Полынин взял Марью Васильевну еще Марусей — небольшим игривым котенком, она росла-росла и выросла в нечто огромное. «Не кошка — лев!» — говорили о ней во дворе.
Под стать росту был и ее темперамент. В любовный экстаз Марья Васильевна впадала чаще и мощнее, чем другие кошки. В эти периоды ее «мя» звучало как «ма», на басовой, хриплой ноте. Хозяин, опасаясь последствий, старался не пускать ее во двор, но она уходила сама, прыгала с балкона, «падала в любовь», как называл эту акцию Игорь Константинович, буквально переводя английское выражение «to fall in love». Успехом она пользовалась необычайным. Все коты двора собирались возле «упавшей в любовь» Марьи Васильевны, становились в круг и гнусно орали. По какому признаку выбирала она супруга — неизвестно, но выбирала и, надавав ему пощечин, уводила с собой. После медового месяца, продолжавшегося несколько дней, возвращалась умиротворенная и преданно терлась похудевшим боком о ногу Полынина. «Каково погуляли, Марья Васильевна?» — спрашивал он, и она отвечала кошачьим «хорошо».
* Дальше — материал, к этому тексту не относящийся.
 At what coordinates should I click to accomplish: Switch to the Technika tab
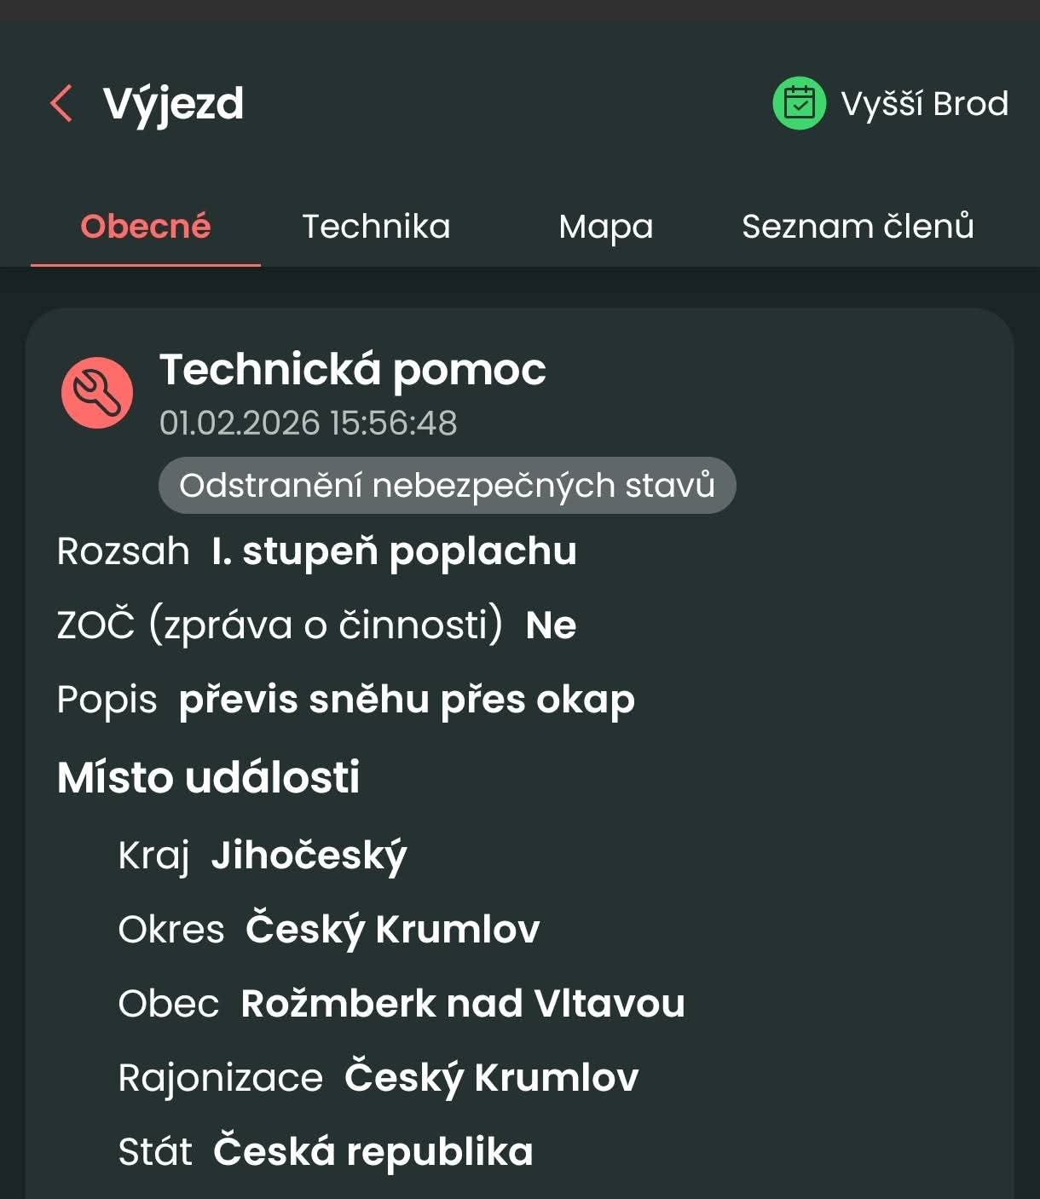coord(376,227)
В положенный срок рождались котята, и Марья Васильевна переходила на амплуа кормящей матери. Тут возникала для Полынина серьезная проблема — раздать котят, или, как он выражался, «трудоустроить». Известный своим искусством уговаривать (самые придирчивые заказчики принимали работу, если на них выпускали Полынина), он и тут был на высоте: находил кандидатов в кошковладельцы и каждого умел убедить, что именно этот котенок ему или ей насущно нужен.
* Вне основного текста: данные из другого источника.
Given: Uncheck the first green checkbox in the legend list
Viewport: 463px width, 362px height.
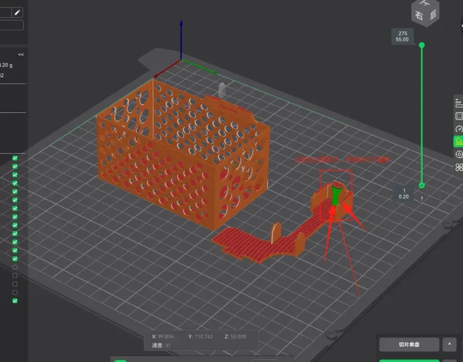Looking at the screenshot, I should (x=15, y=158).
Сейчас Марья Васильевна была как раз в роли кормящей матери, полна и роскошна. Из четырех ее котят трое были классической тигрово-серо-бурой масти, а один уродился черным. Этот черненький был слабее и меньше других, ходил как-то боком, на расползающихся ногах и сильно был обижаем своими более крупными братьями (или сестрами, ибо пол котят был пока неизвестен). Трое серых отталкивали черного от материнской груди; он, и без того слабый, оставался голодным.
Вернувшись с работы, Полынин увидел знакомую картину: трое серых сосали дремавшую Марью Васильевну, а обездоленный черный сидел поодаль и от нечего делать лизал себе грудь острым розовым язычком.
— Марья Васильевна, что ж это вы? Троих кормите, а четвертого — нет? Не дело! — Марья Васильевна подняла широкую зеленоглазую голову и сказала «мя!». — Придется вас потревожить.
Полынин отнял от ее груди троих агрессоров, посадил их в авоську и повесил на ручку двери. Вместо них он положил черненького, который с жадностью начал сосать. Трое в авоське попискивали, попирая друг друга, мать беспокоилась, колотя хвостом по подстилке, а Полынин ее уговаривал: «Лежите, лежите!» Когда черненький наелся, Полынин вернул остальных в исходное положение. На этот раз драки не было, все мирно заснули.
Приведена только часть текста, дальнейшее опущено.